Over the past 30 years, there has been very little improvement in the survival rates of children and young people with solid cancers. Now, a global team of researchers aims to change that.
A pioneering test of Great challenges of cancer The NexTGen team is testing whether their cutting-edge new therapy can help treat children and young people with solid tumors by harnessing the immune system.
NextGen is an international team co-funded by Cancer Research UK, the US National Cancer Institute and the Mark Foundation for Cancer Research. The team includes researchers from across the UK, US and France, collaborating to explore new forms of a type of immunotherapy called CAR-T cell therapy to help children and young people.
The UK arm of the team’s new trial, MIGHTY, will test CAR-T cell therapies designed specifically for children and young people with sarcomas.
Breaking barriers
CAR-T cell therapy is a highly advanced and personalized cancer treatment. It works by taking the patient’s own immune cells, called T cells, and altering them in the laboratory so they can better recognize and destroy cancer cells. This approach has been transformative for people with certain types of blood cancer, but it doesn’t work for everyone and has faced problems when it comes to other types of cancer.

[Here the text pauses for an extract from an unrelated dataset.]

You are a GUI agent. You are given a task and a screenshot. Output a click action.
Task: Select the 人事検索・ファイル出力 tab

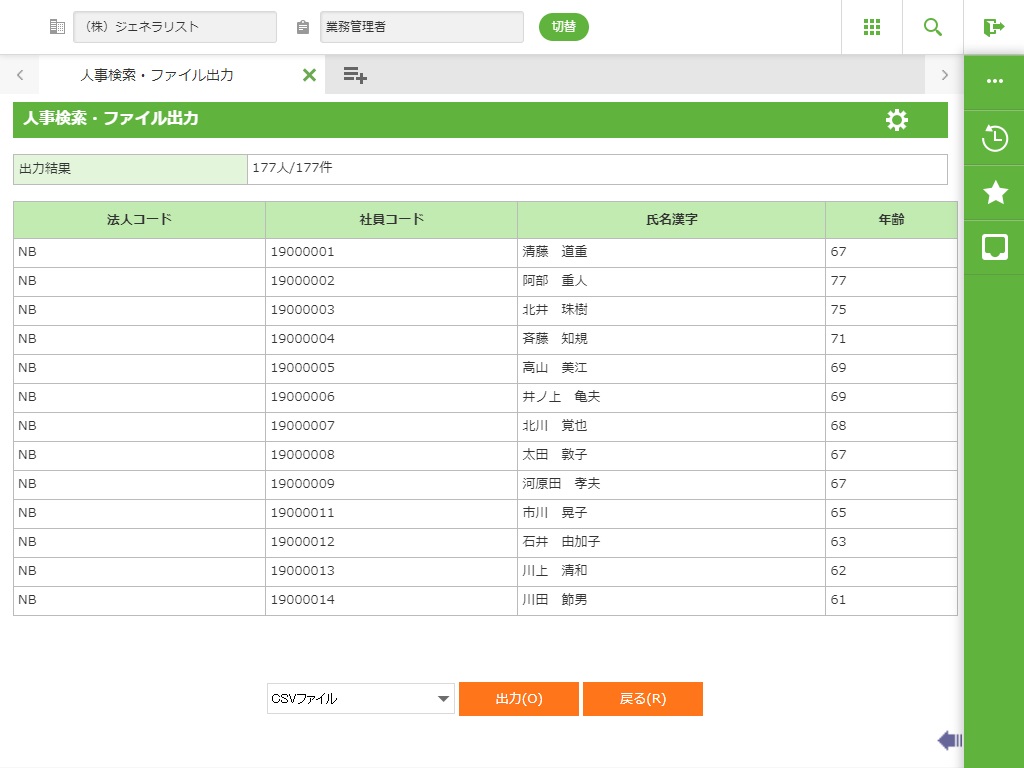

Treating solid tumors with T cells is especially challenging. Unlike blood cancers, solid tumors form dense lumps that can create a physical barrier to medications and immune cells trying to reach the tumor cells. These tumors can also change the environment around them, known as the microenvironment, to help them hide from the immune system or weaken the immune cells that try to stop them.
The NexTGen team is developing new ways to address this challenge. They have developed a new way to modify T cells to resist the tumor microenvironment and recognize a protein called B7-H3, which is found in most solid tumors in children and young people. Recognizing this protein allows T cells to attach to cancer cells and kill them.
Difficult tumors are not the only problem that children and young people with cancer face. Children and young people have far fewer treatment options available and most of these treatments are designed for adults, which can cause more serious side effects in younger bodies.
“Cancers in children and young people are fundamentally different from those in adults,” said Dr. Karin Straathof, a member of the NexTGen team and principal investigator of the MIGHTY trial. “They are unique in how they develop, how they resist treatment and where their vulnerabilities lie. Therefore, treatments should be differentOh.
“We urgently need to stop simply repurposing adult cancer drugs and focus on developing treatments specifically for younger patients: interventions that not only improve survival but also protect their long-term quality of life. We look forward to seeing the results of this important study.”